In more detail, manifold 60 is shown in Figure 3 as comprising outer shell 61,
internal region 62, at least one inlet, such as inlet 64, and at least one
passageway,
such as passageway 66. The outer shell extends from back wall region 34 to
front
wall region 32, and the outer shell is substantially uniformly circular,
having an
approximately 1 inch (2.5 cm) diameter, and may comprise a substantially
flexible
material, such as a polymer based hose. In one embodiment, as is shown in
detail in
Figure 5, the manifold may comprise flexible hose 77 having insert members,
such as
insert member 78 positioned therealong. In such an embodiment, the passageways
66
may be disposed upon the rigid inserts. In such a manner, the manifold may be
substantially flexible and collapsible, while the passageways may be
positioned in a
material of increased rigidity so as to maintain the integrity and the
conformity of the
passageways. For example, the insert members may comprise a plastic material.

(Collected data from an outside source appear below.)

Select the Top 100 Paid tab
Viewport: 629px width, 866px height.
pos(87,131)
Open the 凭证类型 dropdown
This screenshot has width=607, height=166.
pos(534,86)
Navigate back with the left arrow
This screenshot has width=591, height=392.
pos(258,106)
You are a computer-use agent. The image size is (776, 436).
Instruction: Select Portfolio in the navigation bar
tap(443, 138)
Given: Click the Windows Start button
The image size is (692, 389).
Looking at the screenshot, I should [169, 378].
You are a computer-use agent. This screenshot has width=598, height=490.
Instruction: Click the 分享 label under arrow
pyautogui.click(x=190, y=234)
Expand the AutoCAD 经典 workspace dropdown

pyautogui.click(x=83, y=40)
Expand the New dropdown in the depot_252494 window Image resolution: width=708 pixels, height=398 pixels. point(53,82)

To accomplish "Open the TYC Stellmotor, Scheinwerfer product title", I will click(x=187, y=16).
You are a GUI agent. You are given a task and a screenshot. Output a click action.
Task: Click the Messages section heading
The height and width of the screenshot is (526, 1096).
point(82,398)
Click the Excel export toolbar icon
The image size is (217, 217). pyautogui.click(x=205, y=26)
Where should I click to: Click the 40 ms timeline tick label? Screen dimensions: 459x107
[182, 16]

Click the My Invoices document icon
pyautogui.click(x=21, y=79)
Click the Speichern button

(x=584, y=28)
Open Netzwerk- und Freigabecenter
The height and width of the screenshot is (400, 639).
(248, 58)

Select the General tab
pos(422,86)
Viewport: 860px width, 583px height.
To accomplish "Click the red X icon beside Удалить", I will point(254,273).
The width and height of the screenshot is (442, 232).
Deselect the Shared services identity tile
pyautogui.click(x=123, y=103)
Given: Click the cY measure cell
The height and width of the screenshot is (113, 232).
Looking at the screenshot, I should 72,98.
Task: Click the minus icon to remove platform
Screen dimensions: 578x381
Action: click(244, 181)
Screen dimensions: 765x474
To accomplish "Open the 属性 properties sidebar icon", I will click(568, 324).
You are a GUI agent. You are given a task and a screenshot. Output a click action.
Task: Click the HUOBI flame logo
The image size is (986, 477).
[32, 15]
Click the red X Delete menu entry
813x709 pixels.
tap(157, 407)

The outer shell is coupled to each of the front and back wall regions so as to
be substantially perpendicular to each of the wall regions when the container
is in the
articulated form. In one embodiment, securement sleeves 81 (Figure 6) may be
attached on any of the wall regions of body 30 at securement regions 83. As
will be
understood, the manifold can be positioned between the sleeve 81 and the
respective
wall region. Inlet 64 is attached to back wall region 34 and is associated
with outer
shell 61 to provide fluid communication with internal region 62 of manifold
60. Inlet
64 may include a fixed or removable coupling which is capable of accepting any
number of conventional or specialized fittings. Such fittings may include
couplings
having valves, quick-connect fittings or threaded fittings. A cover may be
provided
over inlet 64 when the manifold is not in use. Again, the manifolds are not
limited to
such a configuration or orientation.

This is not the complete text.